Photo credit: Thibault Penin
Spotify could be fined $5.4 million for violating GDPR guidelines by failing to provide complete information about the personal data it stores.
Spotify has been found to be in violation of Article 15 of the General Data Protection Regulation (GDPR). The complaint was first filed in 2019 by the privacy rights nonprofit noyb. In it, noyb alleges that Spotify did not provide all the requested personal data, nor did it provide any information about the purposes of the processing. The first complaint was filed in Austria and then sent to Sweden, where it remained dormant for four years.
noyb has sued the Swedish data protection authority for failing to reach a decision. More than four years after her lawsuit was first filed, IMY finally ordered Spotify to provide the plaintiff with a full dataset.
“We are delighted that the Swedish authorities have finally taken action,” added noyb privacy attorney Stefano Rossetti. “It is a fundamental right of every user to have complete information about the data processed about him. The Swedish authorities definitely need to speed up the process.”

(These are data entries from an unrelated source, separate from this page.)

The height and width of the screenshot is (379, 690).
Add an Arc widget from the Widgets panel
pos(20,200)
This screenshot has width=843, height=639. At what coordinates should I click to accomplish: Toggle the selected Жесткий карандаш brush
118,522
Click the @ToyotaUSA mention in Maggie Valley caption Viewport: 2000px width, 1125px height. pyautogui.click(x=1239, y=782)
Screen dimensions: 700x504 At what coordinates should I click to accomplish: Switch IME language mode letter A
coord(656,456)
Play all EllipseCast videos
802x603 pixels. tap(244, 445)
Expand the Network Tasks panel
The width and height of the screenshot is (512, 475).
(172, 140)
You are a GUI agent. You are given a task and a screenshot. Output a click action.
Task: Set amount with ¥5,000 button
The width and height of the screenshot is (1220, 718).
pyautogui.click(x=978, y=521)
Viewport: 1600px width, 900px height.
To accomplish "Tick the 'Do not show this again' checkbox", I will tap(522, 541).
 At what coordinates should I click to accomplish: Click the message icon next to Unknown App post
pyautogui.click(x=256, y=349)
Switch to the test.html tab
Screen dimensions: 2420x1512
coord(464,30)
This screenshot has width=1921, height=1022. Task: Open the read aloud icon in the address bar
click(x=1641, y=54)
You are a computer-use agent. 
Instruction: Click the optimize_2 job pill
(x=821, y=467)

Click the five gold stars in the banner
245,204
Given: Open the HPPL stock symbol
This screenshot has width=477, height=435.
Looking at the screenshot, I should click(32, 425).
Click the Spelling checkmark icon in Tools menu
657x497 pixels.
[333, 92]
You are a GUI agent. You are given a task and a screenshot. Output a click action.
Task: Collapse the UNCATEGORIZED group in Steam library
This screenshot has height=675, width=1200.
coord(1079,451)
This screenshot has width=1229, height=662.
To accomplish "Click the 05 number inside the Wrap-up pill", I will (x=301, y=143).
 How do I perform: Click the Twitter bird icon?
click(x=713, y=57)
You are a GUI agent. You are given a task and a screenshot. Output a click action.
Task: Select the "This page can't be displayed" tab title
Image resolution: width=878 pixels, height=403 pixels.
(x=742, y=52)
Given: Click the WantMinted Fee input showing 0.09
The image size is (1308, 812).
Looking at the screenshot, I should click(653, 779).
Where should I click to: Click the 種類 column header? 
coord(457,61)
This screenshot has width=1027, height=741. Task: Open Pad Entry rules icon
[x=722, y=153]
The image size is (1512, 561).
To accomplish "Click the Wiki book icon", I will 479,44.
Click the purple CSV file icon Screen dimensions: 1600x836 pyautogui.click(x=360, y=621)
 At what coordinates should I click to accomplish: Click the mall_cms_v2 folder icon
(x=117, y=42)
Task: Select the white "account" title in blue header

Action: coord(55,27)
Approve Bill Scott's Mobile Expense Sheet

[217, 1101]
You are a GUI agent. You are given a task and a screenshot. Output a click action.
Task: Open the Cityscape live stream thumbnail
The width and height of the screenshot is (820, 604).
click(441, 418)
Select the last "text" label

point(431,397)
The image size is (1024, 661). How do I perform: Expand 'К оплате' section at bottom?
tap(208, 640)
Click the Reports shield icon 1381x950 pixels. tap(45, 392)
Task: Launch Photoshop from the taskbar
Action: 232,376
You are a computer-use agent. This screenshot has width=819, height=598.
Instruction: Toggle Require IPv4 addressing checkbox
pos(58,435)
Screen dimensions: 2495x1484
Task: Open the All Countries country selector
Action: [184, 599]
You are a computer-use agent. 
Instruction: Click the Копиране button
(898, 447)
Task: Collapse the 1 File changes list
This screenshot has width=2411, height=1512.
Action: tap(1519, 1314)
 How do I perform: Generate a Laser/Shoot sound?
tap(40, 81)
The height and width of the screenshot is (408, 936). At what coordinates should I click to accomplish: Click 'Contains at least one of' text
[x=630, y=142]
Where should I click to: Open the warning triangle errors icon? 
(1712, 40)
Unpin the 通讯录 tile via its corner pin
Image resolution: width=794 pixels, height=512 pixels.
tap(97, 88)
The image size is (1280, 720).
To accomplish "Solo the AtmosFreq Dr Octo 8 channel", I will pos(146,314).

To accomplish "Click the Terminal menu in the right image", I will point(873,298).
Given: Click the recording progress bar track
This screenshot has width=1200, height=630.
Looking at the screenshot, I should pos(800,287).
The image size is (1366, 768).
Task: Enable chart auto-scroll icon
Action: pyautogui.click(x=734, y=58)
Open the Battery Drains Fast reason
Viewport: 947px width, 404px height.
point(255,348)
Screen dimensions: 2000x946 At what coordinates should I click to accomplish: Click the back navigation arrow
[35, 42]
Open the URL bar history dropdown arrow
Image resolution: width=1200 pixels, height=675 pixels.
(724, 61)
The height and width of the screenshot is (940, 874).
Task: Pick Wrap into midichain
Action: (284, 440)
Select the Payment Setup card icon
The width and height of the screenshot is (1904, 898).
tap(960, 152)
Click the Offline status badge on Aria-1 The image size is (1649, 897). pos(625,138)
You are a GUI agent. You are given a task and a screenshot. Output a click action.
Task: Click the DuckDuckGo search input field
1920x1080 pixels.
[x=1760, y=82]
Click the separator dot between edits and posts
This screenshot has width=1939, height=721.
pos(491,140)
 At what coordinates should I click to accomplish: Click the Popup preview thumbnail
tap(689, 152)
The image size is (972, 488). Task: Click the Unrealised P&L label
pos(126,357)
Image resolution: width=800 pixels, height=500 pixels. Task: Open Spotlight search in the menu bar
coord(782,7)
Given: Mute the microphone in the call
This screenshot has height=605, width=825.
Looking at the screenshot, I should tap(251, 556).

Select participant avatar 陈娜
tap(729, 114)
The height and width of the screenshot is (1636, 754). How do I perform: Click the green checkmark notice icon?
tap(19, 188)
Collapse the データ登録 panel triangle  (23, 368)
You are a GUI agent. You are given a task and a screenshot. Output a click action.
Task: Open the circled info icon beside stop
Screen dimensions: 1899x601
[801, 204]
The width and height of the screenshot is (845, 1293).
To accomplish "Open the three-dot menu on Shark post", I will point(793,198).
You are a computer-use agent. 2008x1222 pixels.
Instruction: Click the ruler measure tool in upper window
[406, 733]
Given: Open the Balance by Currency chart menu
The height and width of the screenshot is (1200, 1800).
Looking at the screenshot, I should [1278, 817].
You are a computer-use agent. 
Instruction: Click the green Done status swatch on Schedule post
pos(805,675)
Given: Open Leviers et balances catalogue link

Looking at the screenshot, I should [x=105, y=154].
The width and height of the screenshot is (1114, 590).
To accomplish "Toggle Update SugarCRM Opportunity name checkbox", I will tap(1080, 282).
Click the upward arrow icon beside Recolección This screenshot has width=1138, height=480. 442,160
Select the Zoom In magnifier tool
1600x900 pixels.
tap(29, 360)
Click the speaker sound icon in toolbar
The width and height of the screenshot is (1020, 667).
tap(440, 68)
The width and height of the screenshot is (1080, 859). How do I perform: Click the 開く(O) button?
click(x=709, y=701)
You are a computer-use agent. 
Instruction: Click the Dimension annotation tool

Spotify said it plans to appeal the decision, saying only a few areas of data processing need improvement. “Spotify provides all users with comprehensive information about how their personal data is processed,” a Spotify spokesperson told Digital Music News. “During its investigation, the Swedish DPA found only a few areas of the process that it felt needed improvement. However, we disagree with this decision and plan to appeal.”
noyb argues that Spotify is not the only platform that violates European users’ GDPR data access rights. These companies include Amazon, Apple Music, DAZN, Flimmit, Netflix, Spotify, SoundCloud and YouTube. Each of these organizations has set up automated systems to deal with SAR requests that do not provide all the information that Europeans have a legal right to obtain.